Inside you find the printer protected by styrofoam (which I can't bear to touch so I always have to get someone else to unpack these things!) at either end. There is also a plastic bag around the printer, clear plastic protectors on the lid and display, a bit of foam under the scanner part and orange tape to stick down the various parts of the printer so that they do not move during transit. I like that they used orange tape so that it's clear to see where you need to remove the tape rather than spending ages looking for clear tape when you realise you can't open parts.You will also find a few other items in the box:
A folder containing instructions and your set up disk.
Ink cartridges, one black and one colour.

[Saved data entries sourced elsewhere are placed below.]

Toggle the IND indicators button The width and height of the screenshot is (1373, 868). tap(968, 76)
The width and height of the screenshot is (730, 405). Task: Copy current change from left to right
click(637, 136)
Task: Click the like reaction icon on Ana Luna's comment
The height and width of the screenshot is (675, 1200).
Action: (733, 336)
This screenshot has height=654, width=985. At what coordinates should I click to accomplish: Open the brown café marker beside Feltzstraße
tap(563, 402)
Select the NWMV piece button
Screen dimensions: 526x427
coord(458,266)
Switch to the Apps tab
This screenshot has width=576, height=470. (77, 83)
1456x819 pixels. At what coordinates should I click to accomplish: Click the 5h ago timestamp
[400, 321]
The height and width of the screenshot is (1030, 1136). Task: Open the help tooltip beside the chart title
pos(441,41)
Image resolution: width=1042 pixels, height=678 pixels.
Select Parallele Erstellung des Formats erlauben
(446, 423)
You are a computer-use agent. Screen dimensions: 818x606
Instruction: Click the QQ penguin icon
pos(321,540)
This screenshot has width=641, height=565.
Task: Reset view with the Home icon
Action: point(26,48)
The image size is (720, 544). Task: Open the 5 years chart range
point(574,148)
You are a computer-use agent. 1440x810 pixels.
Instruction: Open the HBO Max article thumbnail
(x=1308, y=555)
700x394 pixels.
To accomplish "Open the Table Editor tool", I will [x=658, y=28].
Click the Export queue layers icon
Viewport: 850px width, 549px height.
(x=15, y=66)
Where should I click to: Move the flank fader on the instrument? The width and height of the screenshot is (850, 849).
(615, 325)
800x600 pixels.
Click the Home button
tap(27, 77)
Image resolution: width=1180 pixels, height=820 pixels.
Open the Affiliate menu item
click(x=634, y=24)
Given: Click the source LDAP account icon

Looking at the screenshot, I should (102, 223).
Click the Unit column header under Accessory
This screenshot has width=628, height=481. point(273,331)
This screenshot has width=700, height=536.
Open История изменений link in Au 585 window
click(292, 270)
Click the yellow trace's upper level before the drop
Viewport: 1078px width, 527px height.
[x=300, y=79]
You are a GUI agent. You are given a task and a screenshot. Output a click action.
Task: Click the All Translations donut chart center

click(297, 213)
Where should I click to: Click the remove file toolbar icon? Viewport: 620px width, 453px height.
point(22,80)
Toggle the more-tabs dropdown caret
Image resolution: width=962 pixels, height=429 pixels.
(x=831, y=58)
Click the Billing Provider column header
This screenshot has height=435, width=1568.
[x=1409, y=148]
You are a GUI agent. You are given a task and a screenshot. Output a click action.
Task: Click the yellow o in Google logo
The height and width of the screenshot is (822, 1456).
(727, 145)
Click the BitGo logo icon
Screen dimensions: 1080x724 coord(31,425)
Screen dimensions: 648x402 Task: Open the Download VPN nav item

A wire to set up your wireless connection.
A powder cable.
I don't much like the look of this printer at all. It's white, which rather than looking clean and bright seems to just show up dust and the top and the paper feed are black. I think this probably would have looked better all in one colour.
The operating panel on the front opens out upwards, I don't understand why this is necessary. It looks odd, is a pain to put it back down when you've finished and it gets in the way. When you combine the tilted up front panel with the upper and lower rests for paper, there are just too many sticky out bits for it to look tidy.
Overall this printer looks like it was designed by a stormtrooper. You might think a Star Wars reference is a good thing (because everyone knows Star Wars is cool right?), in this instance it really isn't.
The set up is fairly simple, but it does take a while and I found I did feel the need to refer to instructions where normally I'd be fine setting up this type of product by just following the disk instructions.
During set up you have to fix a little see through plastic thing with a few words (like start, on, copy, scan) on the control panel. I couldn't see why on earth they don't just put this on during manufacture!
To get the wireless network to recognise the printer took quite a while as I found I needed to reset everything twice.
Although there were no real problems during the set up I did feel it could have been easier and I think that someone with little experience of setting up this sort of thing onto a wireless network may well struggle.
***Using the printer***
The printer is fairly easy to use (when it's actually working properly), though it has a few too many buttons to say that it's simple.
You have your display with the 3 control buttons to use it, a set up button, a start button, a black/colour button, an on button, a back button a scan button, a photocopy button and a print button! Once you browse the manual and understand what button does what things go fairly smoothly, but it's a bit annoying for me as I'm the kind of person who doesn't have much patience for reading manuals and would prefer to just jump right in!
The control panel has a very small screen which will tell you what the printer is doing and will also let you know of any problems with the printer. This same screen is involved in the set up of the printer too. While it's nice of the printer to tell you how things are going, it would be nice if you didn't need to get right up close and squint a little to see exactly what it is trying to tell you.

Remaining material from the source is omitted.